Craft beer sign

Stop the Madness!

There’s been a lot of chatter on the interwebs these days. Macro Breweries are being the bullies in the in the school yard again. They bought up a few guys that were willing to sell. Again.  The big hoopla was about two main stories though: Wicked Weed Brewing “selling out” and AB InBev swinging their proverbial dick around by choking off the supply of South African Hops to the world – a veritable “I’m going to eat all the cookies so you can’t have any!” I agree. This all sucks, and it changes the industry. But you know what? Everything is going to be okay.

Like any industry, the Craft Beer industry changes. Especially when an industry like this one experiences great growth, you’re going to see changes, developments, and failures. It happens a lot, take a look at any industry. This is nothing new. But do you know what? Out of change, development and failure, comes creativity, innovation, and growth. Sometimes you need one to get the other. It’s science. well, more accurately it’s business. The point is this is nothing new.

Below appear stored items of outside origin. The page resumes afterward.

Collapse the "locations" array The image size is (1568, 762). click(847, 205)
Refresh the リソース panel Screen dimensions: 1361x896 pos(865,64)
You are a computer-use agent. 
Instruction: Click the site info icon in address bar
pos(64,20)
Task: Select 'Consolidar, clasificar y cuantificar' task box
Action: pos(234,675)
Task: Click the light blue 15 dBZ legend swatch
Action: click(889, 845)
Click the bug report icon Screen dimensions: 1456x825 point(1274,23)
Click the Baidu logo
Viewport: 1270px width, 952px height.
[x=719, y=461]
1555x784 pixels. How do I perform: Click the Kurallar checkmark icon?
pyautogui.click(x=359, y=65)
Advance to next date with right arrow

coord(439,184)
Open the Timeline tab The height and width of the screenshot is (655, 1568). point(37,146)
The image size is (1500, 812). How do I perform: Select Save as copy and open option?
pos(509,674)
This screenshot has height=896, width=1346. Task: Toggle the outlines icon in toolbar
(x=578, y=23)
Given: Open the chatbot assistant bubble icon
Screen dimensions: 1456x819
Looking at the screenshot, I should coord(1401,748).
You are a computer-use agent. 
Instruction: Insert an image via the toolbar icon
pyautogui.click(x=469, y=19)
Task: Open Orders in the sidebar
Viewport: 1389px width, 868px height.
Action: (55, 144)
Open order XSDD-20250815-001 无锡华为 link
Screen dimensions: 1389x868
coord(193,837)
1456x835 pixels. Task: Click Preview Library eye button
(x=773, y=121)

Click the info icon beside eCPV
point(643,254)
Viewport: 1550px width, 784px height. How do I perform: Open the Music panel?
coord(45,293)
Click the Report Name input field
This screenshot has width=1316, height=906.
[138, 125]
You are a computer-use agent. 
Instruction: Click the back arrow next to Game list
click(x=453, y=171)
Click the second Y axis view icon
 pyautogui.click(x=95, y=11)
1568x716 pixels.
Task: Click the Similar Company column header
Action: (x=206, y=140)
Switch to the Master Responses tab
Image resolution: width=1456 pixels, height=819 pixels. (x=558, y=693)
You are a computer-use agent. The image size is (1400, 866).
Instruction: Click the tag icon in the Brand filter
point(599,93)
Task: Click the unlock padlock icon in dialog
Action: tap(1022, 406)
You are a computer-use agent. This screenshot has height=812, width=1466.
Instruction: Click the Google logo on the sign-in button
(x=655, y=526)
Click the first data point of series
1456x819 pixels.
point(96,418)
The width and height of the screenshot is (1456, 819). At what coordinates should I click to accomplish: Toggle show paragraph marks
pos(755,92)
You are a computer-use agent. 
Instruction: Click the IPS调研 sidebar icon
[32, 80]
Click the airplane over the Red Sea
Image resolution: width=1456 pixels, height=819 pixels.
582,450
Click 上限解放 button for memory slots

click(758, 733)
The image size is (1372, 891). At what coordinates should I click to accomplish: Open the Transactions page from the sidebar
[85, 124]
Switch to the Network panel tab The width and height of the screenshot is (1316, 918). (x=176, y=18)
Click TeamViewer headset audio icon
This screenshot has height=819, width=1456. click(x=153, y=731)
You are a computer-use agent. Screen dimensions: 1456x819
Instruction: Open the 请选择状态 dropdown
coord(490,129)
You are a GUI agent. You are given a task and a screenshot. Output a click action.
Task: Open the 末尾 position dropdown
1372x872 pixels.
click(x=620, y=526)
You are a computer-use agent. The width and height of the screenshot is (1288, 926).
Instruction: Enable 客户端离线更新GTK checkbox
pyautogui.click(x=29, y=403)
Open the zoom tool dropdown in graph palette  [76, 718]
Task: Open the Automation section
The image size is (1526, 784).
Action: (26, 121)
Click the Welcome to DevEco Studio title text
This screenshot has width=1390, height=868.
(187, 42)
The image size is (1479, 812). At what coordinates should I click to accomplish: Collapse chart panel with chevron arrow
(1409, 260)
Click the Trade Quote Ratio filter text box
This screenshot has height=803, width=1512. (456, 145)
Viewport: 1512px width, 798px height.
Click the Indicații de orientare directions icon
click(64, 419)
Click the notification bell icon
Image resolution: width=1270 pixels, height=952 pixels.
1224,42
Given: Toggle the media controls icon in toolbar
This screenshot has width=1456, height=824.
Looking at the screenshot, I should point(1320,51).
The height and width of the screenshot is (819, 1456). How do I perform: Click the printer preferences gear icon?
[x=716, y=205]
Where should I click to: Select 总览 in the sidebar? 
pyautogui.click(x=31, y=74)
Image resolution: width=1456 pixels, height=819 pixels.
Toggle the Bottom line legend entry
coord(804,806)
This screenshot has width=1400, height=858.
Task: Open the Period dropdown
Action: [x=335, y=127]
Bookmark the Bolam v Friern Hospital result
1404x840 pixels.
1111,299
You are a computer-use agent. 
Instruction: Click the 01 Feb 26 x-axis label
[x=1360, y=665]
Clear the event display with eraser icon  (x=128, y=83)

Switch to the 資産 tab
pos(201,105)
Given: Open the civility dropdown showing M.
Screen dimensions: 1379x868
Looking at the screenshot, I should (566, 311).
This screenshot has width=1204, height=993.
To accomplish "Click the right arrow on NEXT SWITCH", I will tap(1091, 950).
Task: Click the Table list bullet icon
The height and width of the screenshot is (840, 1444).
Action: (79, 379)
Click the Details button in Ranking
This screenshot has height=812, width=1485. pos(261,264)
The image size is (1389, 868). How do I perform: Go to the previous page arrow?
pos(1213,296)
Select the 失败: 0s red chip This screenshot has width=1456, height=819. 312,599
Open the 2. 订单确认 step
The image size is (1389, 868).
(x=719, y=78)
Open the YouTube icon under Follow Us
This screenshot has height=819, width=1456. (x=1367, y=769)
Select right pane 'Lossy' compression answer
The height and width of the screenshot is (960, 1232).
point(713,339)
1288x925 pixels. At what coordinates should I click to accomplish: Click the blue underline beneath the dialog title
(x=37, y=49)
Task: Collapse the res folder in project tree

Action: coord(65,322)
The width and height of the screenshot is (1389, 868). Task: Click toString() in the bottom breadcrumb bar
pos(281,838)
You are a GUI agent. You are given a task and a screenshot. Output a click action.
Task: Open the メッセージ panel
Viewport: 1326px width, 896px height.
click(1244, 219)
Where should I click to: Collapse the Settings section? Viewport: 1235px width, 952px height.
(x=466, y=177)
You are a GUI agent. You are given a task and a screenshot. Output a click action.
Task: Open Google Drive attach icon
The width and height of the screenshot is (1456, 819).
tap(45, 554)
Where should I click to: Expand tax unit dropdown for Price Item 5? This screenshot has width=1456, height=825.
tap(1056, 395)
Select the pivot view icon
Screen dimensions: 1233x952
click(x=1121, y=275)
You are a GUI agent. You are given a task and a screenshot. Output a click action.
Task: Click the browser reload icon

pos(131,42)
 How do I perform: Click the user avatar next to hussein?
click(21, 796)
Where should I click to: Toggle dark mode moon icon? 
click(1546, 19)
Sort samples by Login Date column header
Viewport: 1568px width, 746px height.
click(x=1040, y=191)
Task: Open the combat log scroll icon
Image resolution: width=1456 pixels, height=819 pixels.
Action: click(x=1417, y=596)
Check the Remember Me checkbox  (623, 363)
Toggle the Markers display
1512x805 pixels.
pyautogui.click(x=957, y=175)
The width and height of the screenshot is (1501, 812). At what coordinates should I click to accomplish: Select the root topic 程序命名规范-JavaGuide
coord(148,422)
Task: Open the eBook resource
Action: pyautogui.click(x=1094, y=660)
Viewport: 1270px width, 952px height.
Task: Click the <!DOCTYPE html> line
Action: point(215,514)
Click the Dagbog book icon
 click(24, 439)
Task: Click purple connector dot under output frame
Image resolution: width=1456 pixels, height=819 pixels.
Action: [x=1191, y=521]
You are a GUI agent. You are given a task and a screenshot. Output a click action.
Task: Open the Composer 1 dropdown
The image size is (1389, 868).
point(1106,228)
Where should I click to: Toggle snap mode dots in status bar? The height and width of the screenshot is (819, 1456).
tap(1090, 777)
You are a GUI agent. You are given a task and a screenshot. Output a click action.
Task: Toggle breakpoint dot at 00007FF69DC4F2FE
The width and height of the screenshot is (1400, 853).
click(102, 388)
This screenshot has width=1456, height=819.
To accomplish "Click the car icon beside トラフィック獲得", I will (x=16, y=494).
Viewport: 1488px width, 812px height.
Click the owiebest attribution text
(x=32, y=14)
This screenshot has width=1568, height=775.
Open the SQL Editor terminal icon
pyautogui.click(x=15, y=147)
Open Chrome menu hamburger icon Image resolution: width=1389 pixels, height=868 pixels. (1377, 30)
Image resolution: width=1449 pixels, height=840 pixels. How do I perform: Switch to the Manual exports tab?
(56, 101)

It’s the Schoolyard all Over Again

If Big Brand Beer is going to be a punk and take away your lunch money what do you do? Stop eating lunch? Hell no. You find a way around the bully and eat your lunch at the table with the cool kids. Craft Beer isn’t going anywhere. Yes, it sucks that they took away your hops or they’re trying to squeeze out your distribution. But the beauty of being a Craft Brewery is that you are small. And agile! You have the ability to react to changes in the market as they happen. You’re in direct contact with your customers and you know how to reach them (or at least you should). You don’t need to hire a focus group, research industry statistics, have lengthy marketing meetings or spend millions on expensive campaigns. This process takes months, sometimes years of planning just to make a decision. You can accomplish this decision in a day. Tell me how this isn’t an advantage.

beer gutGut Check Time!

As a Brewery, you should have a strong awareness of how you need to react to changes in the industry. If you’re unsure of what you should do start with a quick “Gut Check”, take a look at your 4P’s of Marketing:

Product

Is your beer good? Quality consistent? Do people come back for it or search for it in the store? First and foremost, you’re going to have to have a quality product that is worth buying. No one says it has to be the best beer ever made, but it has to at least have a unique quality that makes you stand out from the competition.

Price

How does your price compare to the competition? If the price you charge is higher or lower than the value that your customers believe they are getting, it’s going to make them think twice about buying. This is a bad thing.

Promotion

What strategies are you using to get your message out to your customers? These can be as simple as spending time on a social media campaign or as complex as buying ad space online, in the paper, on the radio, on TV or anywhere else.

Place

How are you getting your product to your customer? Is there a pinch point that you need to get around? Do you need to explore other avenues to get your beer in the hands of your customers?

The Rundown

Thebeerrrater.com steel and oakAll these aspects are important and can be focused on more or less depending on your overall business strategy. You may have noticed by now that you cannot operate on the “If we build it they will come” model anymore. Making good beer is not longer all you need to be successful. Great marketing is what is going to give you longevity in industry and defense against Big Brand’s shenanigans.

Remember to Breathe

So if you’re worried about Big Bad Macro Beer gettin’ all up in yo Biznass, take a deep breath. Reassess your strategy and carry on forward. Things are not as bad as they seem.

 

Author

Head Writer and Editor for thebeerrater.com. Certified Beer Drinker and self proclaimed back-flip fanatic. I like beer.

4 Comments

  1. The sky is falling the sky is falling! Lol. I am getting really sick of this also. If one more person implies that a person like me that evangelizes Craft with daily posts is a shitty Craft Beer person for spending less than 10% of my total Craft budget on breweries that sold out I will snap. If the breweries would worry more about making better beer than say Wicked Weed I would spend all my money on independent Craft.

    On the point of social media being a strong marketing tool for Craft breweries there is a serious problem. Scheduling posts with Hootsuite is not good enough. You need to interact with the replies on those posts. You also need to reply to people’s questions and comments on social media. More than once I have had to go to a VP or Owner for a simple answer to a simple question that the brewery could not bother to answer either on social media or email.

    Making good beer is the most important but if you forget your customers behind they won’t bother continuing to support you.

  2. The micro breweries are pooping up like weeds in my area. I’m glad to have them and this was a great read!!